- Born: Valentina Pielich March 4, 1900 Ladina, Solbica (Resia), Italy
- Died: February 21, 1984 Pordenone, Italy
- Occupations: peddler, storyteller

= Valentina Pielich =

Tina Vajtova - Slovenian peddler and Resian storyteller (1900–1984)

Valentina Pielich, also known as Tina Vajtova (also Tina Vajtawa), (4 March 1900 – 21 February 1984), was a Resian Slovenian peddler and a folk storyteller of Resian fairy tales. With more than 400 different folk stories told, she is considered one of the best folk storytellers of Resian fairy tales.

== Childhood ==
She was born on 4 March 1900 in Ladina, a small village on the eastern edge of Solbica in the Resia Valley, into a Slovenian family in a house known as Pri Vajtovih. Her mother was the peddler and trader of hair and small goods Žvana Siega (1861–1930), and her father was the grinder Giosuè Pielich (1861–1904). She had two brothers, who died young, and a sister. When she was four, her father froze to death while on a grinding journey in Zlatar. Her only schooling consisted of three years of primary school in her native village.

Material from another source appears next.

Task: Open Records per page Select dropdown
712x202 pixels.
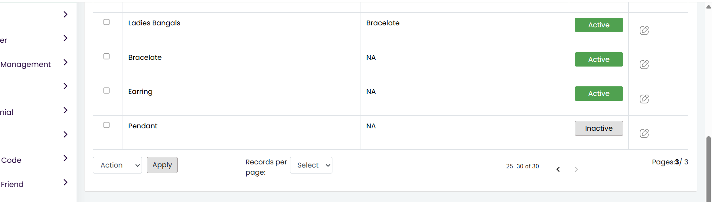Action: (311, 165)
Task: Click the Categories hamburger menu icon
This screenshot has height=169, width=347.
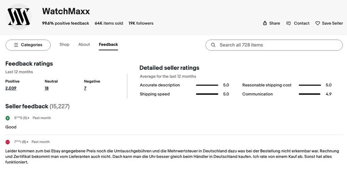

She enjoyed listening to fairy tales, especially from her mother, who was a skilled storyteller.

== Work ==
After primary school she joined her mother and sister on their peddling routes and became a peddler herself. She purchased hair and sold thread, ribbons, combs, buttons, thimbles, and other small goods. In 1921, she married the grinder Žvan Negro (1898–1953), born in Ojska in Resia Valley. They had eight children, four girls and four boys. Only four of the children reached adulthood. She outlived all her children except the youngest daughter. During her peddling journeys she heard many fairy tales. In Istria, Trnovo, Pivka, and Vipava she often met other Resian peddler women. Along with exchanging fresh experiences, storytelling was always part of their gatherings. She had an excellent memory and knew more than four hundred fairy tales and stories. She latter said, “For a fairy tale I would have crawled on bare knees into Venice!” and “For a fairy tale I would jump into fire or water.” In 1965, her daughter, a factory worker with two children, became widowed, and Tina moved to Pordenone to help her. She lived with her until her death.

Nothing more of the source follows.